The nontuberculous mycobacteria (NTM) species is composed of species other than the Mycobacterium tuberculosis complex, which consists of Mycobacterium chelonae, Mycobacterium africanum, Mycobacterium bovis, and Mycobacterium leprae. Mycobacterium chelonae belongs to M. chelonae/abscessus group, which are defined as those showing visible growth within 7 days on subculture on Lowenstein-Jensen medium, classified in the rapid growing nontuberculous mycobacteria (RGM) group. NTM are found in the environment in soil and drinking water. Animal reservoirs appear to be of lesser importance, although M. chelonae has been found in fish and frogs [1, 2].

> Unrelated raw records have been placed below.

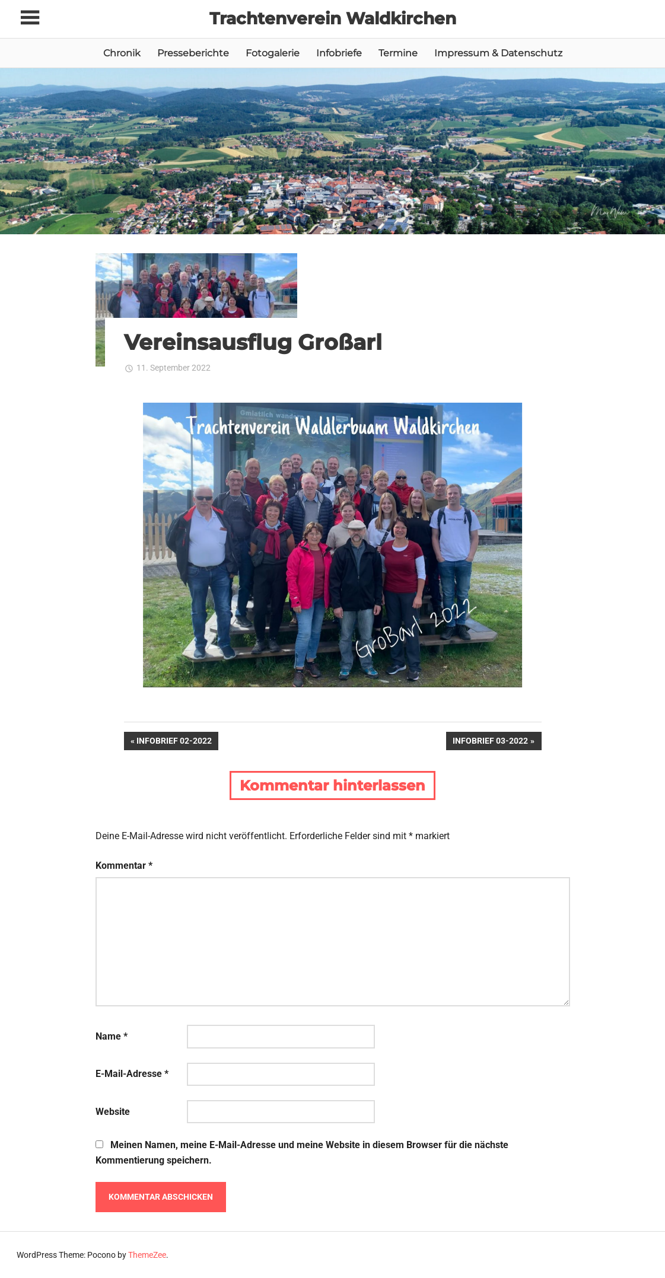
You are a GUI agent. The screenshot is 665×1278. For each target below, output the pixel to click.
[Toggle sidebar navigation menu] (30, 18)
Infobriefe (339, 53)
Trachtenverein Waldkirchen (332, 18)
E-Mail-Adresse (132, 1073)
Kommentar (124, 865)
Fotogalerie (273, 53)
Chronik (122, 53)
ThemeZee (147, 1255)
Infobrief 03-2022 (490, 742)
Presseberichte (193, 53)
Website (113, 1111)
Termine (398, 53)
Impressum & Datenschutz (498, 53)
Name (112, 1036)
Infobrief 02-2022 (174, 742)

Few cases of ocular infection after cataract surgery due to M. chelonae exist in the literature [3–11]. The reported cases of M. chelonae have been described after keratoplasty and following laser-assisted in situ keratomileusis (LASIK) surgery [2, 12, 13]. We present an unusual case of bilateral Mycobacterium chelonae keratitis associated with phacoemulsification cataract surgery to make clinicians aware of this devastating infection.
2. Case Report
An 81-year-old male was referred to the Bascom Palmer Eye Institute (BPEI) due to bilateral presumed infectious keratitis. The patient reported decreased vision and eye pain in both eyes one month after uncomplicated sequential phacoemulsification with posterior chamber intraocular lens implantation performed one week apart, in the right eye and then left eye, performed in South Florida. His medical history was only significant for chronic back pain with kyphosis. His past ocular history was only significant for nonneovascular age-related macular degeneration. There was no history of contact lens use. He was a retired driver and spent most of his time indoors.
On presentation, the patient was using a combination tobramycin/dexamethasone ointment 4 times a day and gatifloxacin 0.4% 6 times a day in both eyes. The best corrected-visual acuity (BCVA) on presentation was 20/80 in the right eye and 20/40 in the left eye. Intraocular pressure (IOP) was 11 mmHg in the right eye and 24 mmHg in the left eye. On slit-lamp examination, focal stromal infiltrates were noted near the temporal corneal incision in both eyes, associated with diffuse keratic precipitates (KP) with no epithelial defect. Anterior chamber examination revealed 3+ cells in the right eye and a 1 mm hypopyon in the left eye with an endothelial plaque underneath the temporal cataract incision. Both corneas wounds were Seidel negative (Figure 1). Posterior segment examination of the right eye showed no vitritis or posterior segment infection. Ultrasonography was performed but did not reveal signs of endophthalmitis. Corneal scrapings of both eyes were performed and sent for microscopic examination and cultures on chocolate agar, blood agar, Sabouraud agar, Thioglycollate, and blood culture bottles. Tobramycin and dexamethasone drops were discontinued and the patient was started on fortified vancomycin 50 mg/ml and gatifloxacin 0.4% every hour in both eyes and timolol 0.5% every 12 hours in the left eye. The next day, the acid-fast (AF) staining was reported as positive and vancomycin was replaced by compounded clarithromycin 1% drops along with gatifloxacin 0.4% every hour in both eyes.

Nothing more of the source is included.